### STATED EXERCISE
Reproduce the listing lines below verbatim, beginning at the line that contains "How do I perform: Click" and continuing through the end of the listing, with both ends included. Leave the pictures out of your answer.

######

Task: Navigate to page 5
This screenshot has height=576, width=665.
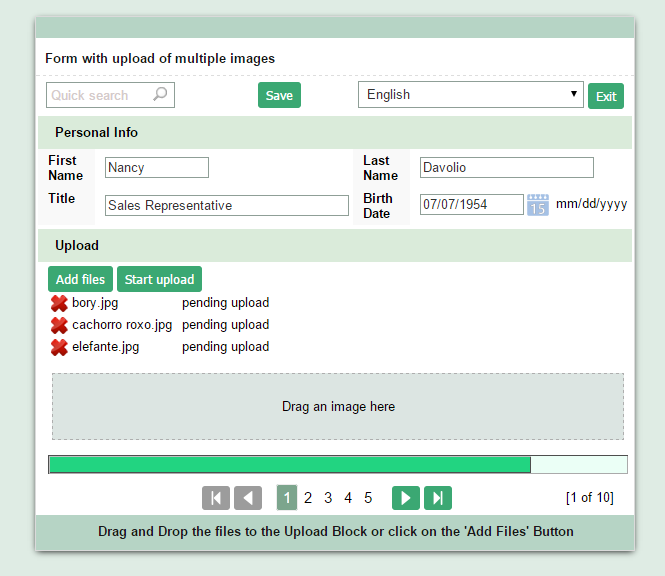Action: tap(368, 498)
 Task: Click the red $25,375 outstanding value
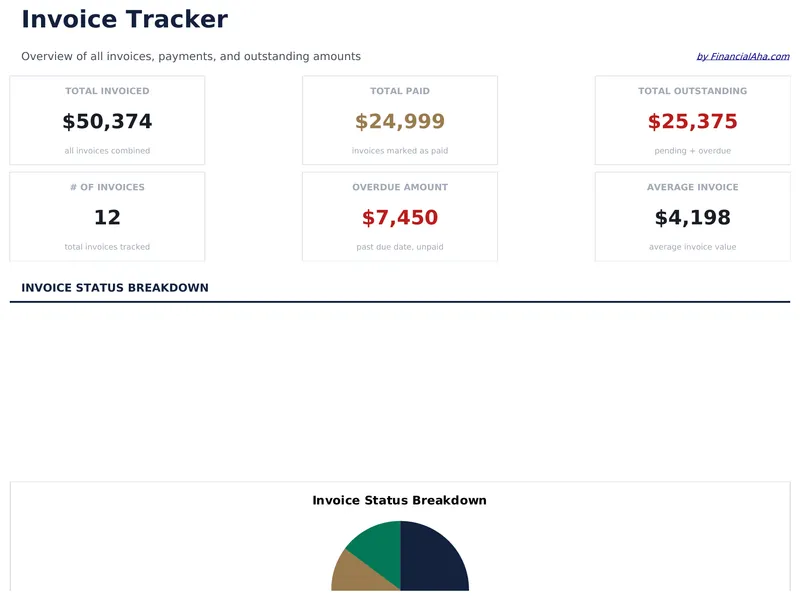click(x=692, y=121)
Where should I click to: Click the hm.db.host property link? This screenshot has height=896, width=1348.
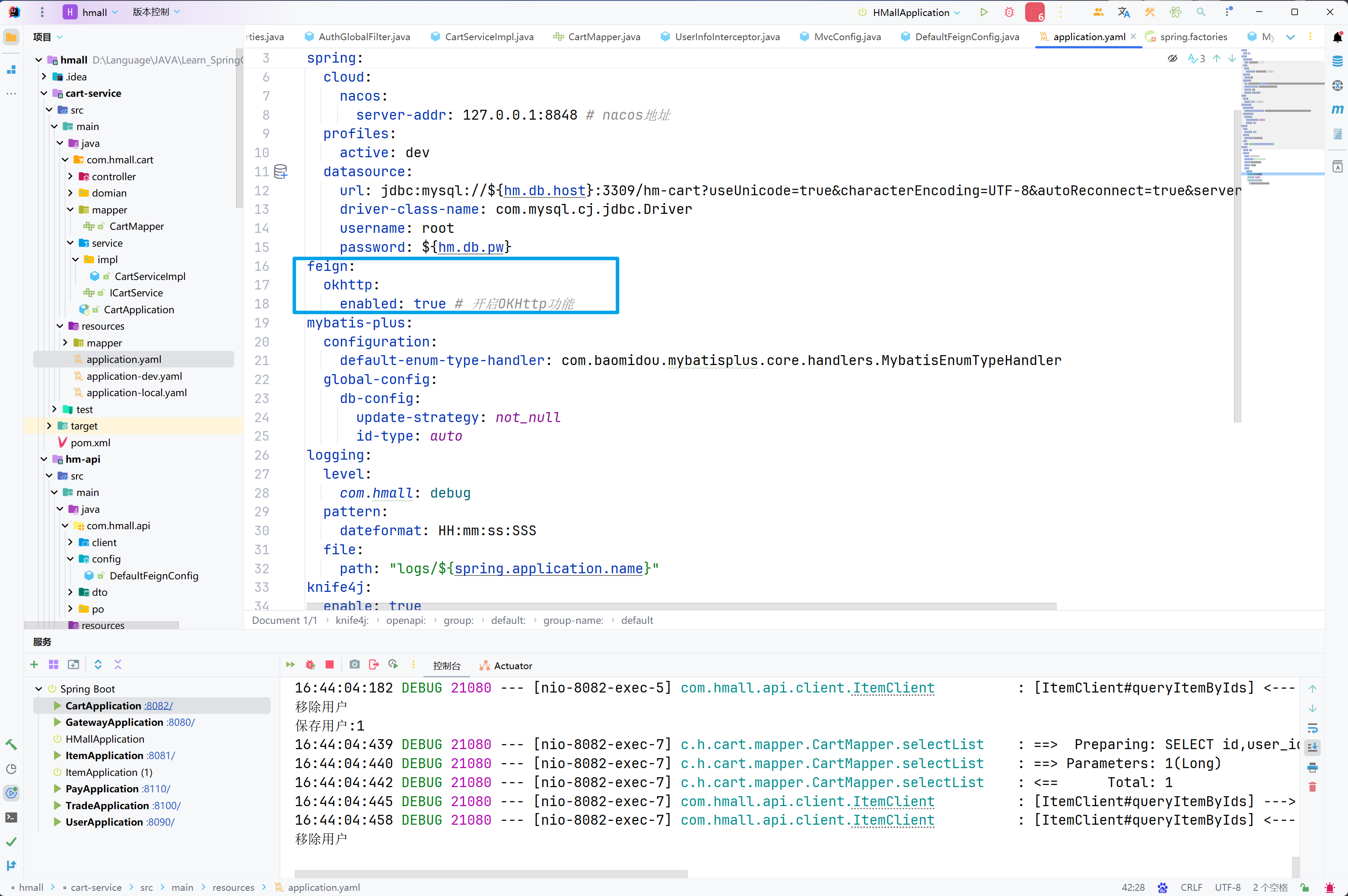click(x=544, y=190)
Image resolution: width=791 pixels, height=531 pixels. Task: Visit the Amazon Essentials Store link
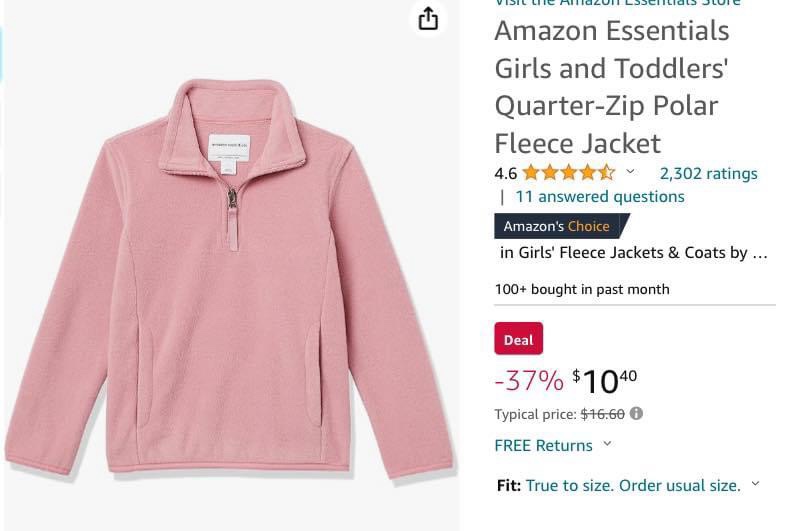click(x=617, y=3)

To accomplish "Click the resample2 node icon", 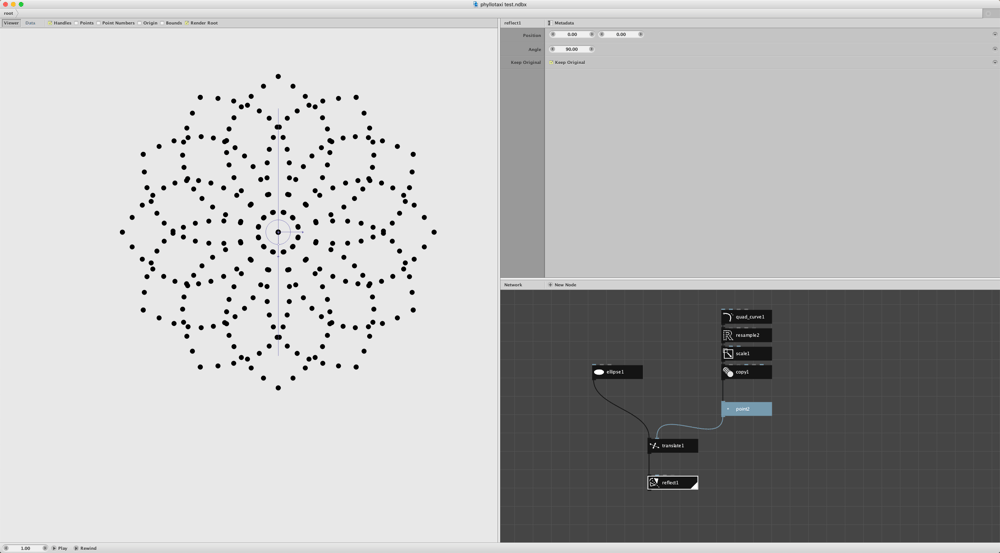I will point(728,335).
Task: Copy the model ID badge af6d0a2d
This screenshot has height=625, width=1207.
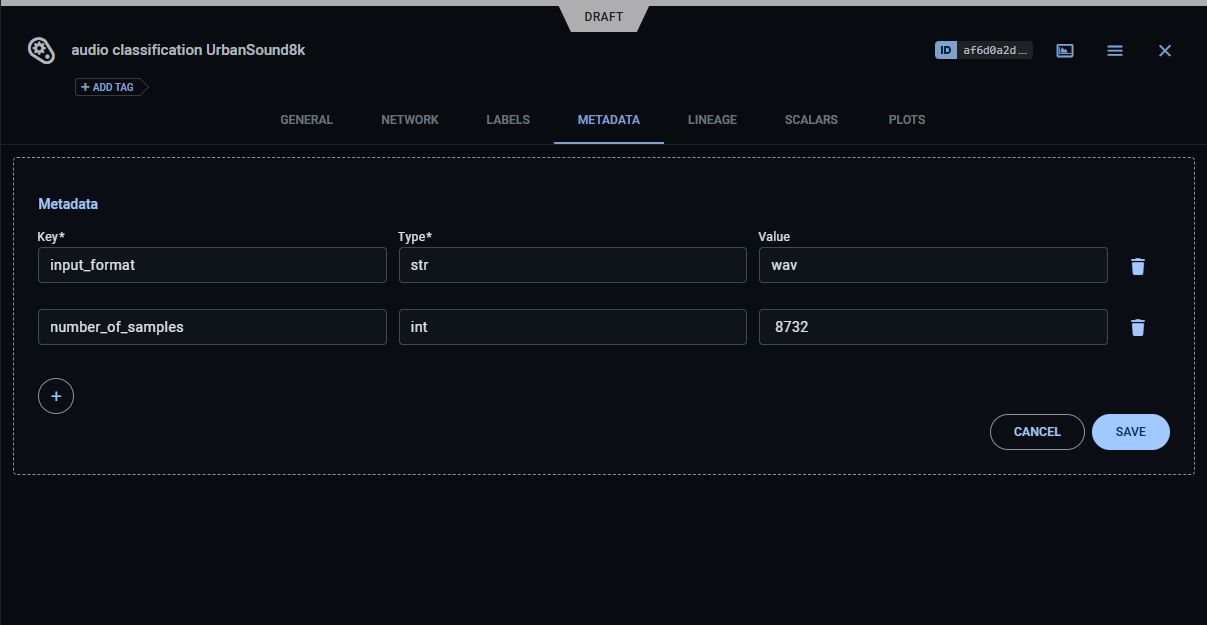Action: [983, 50]
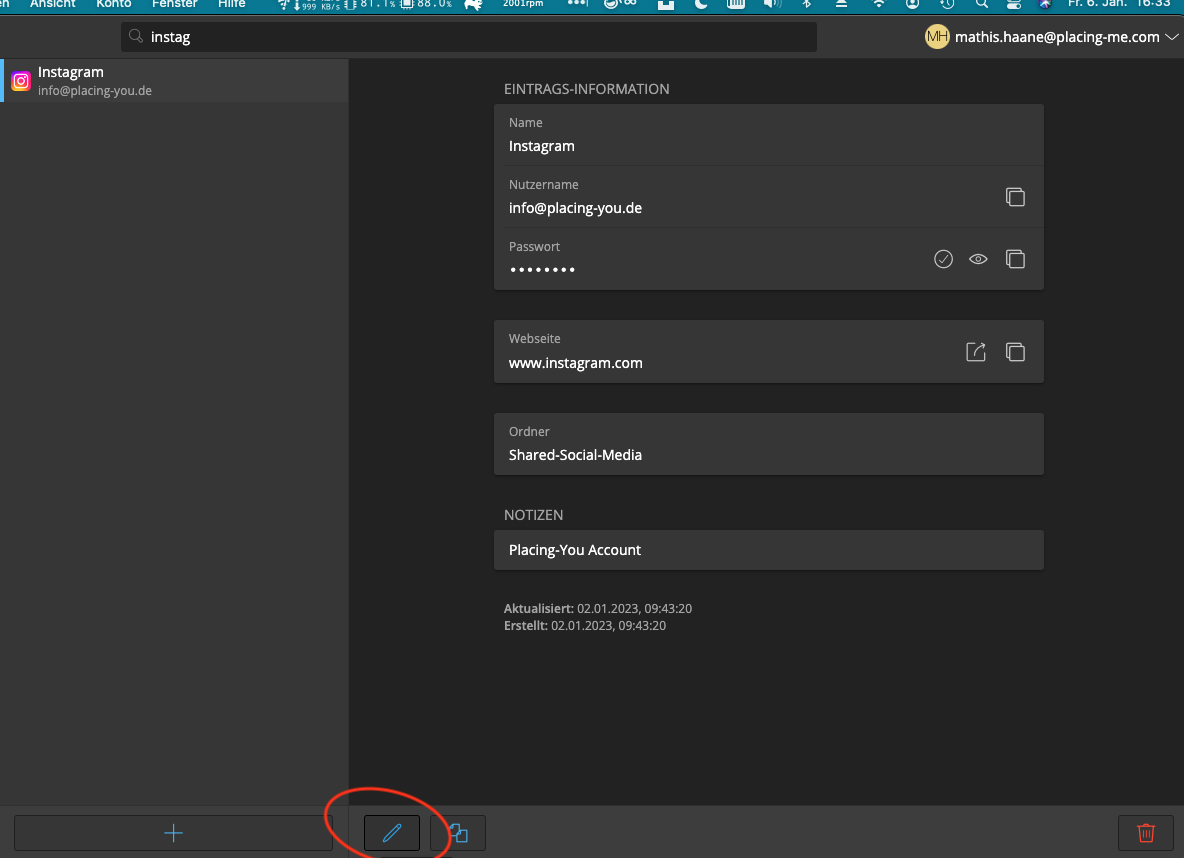1184x858 pixels.
Task: Select the Instagram entry in the list
Action: tap(174, 81)
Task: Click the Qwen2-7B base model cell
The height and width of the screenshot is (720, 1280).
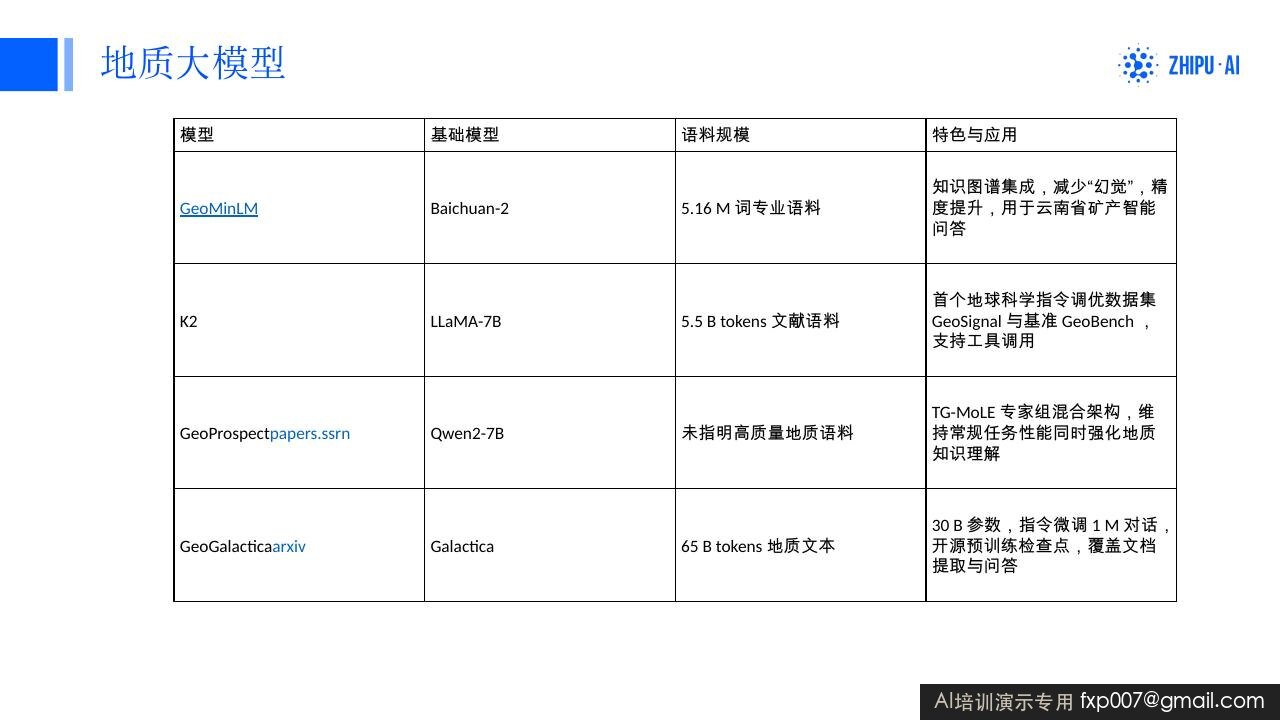Action: [550, 433]
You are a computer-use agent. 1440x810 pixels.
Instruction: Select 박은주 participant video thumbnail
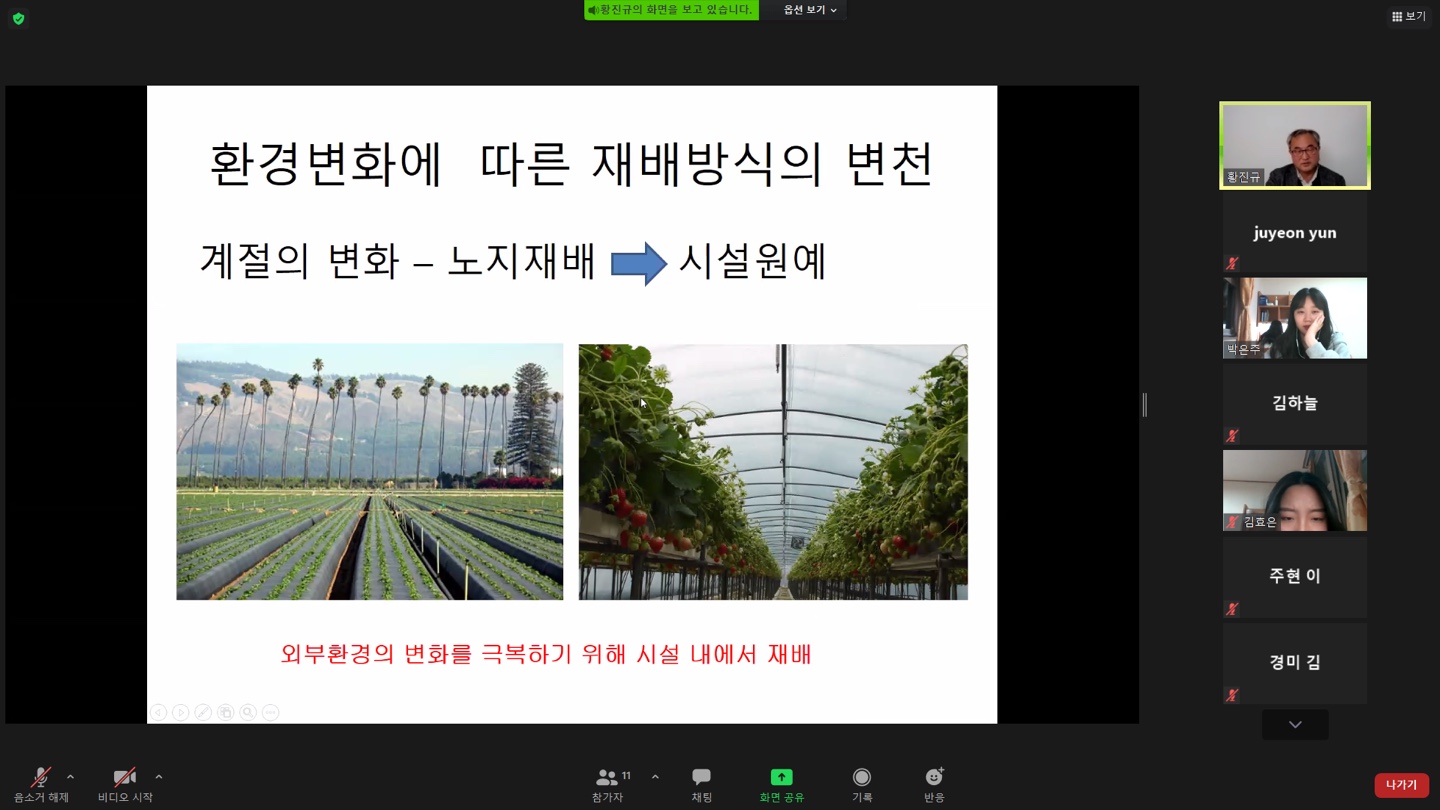click(x=1294, y=318)
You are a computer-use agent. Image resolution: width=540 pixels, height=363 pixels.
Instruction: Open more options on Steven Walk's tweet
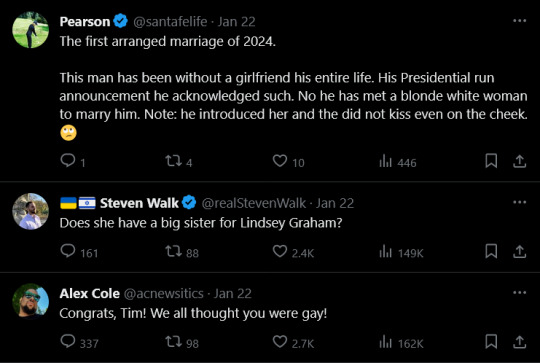pos(519,202)
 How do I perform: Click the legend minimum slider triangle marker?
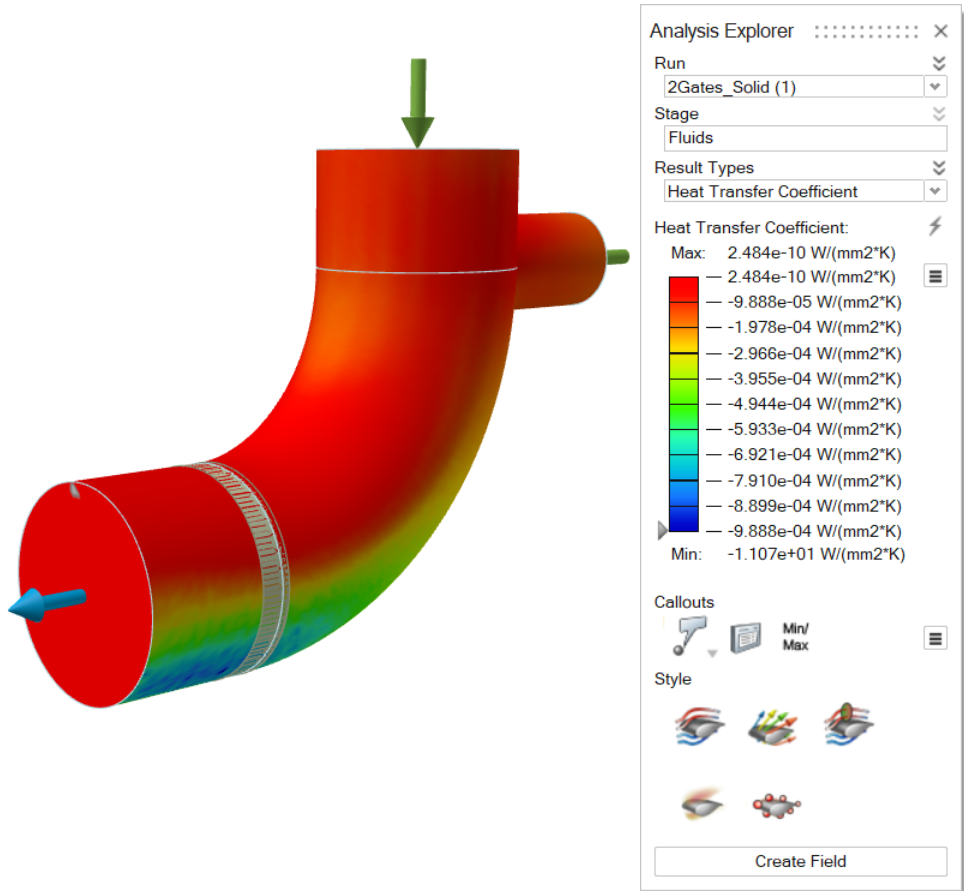click(662, 530)
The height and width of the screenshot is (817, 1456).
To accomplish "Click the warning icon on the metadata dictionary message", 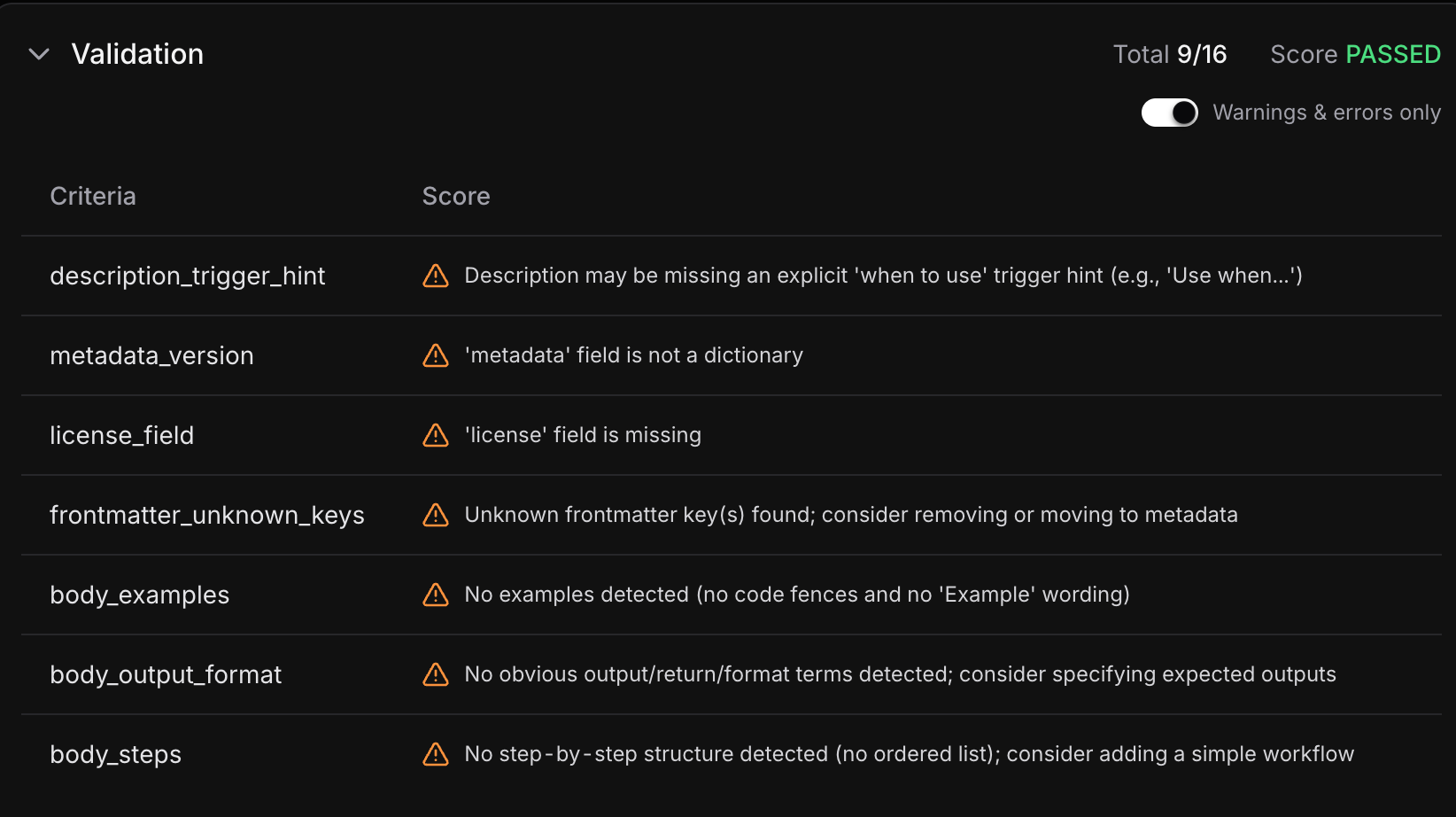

######

### EXERCISE SOLUTION
 How do I perform: Click the legend minimum slider triangle marker?
click(662, 530)
The height and width of the screenshot is (817, 1456).
To accomplish "Click the warning icon on the metadata dictionary message", 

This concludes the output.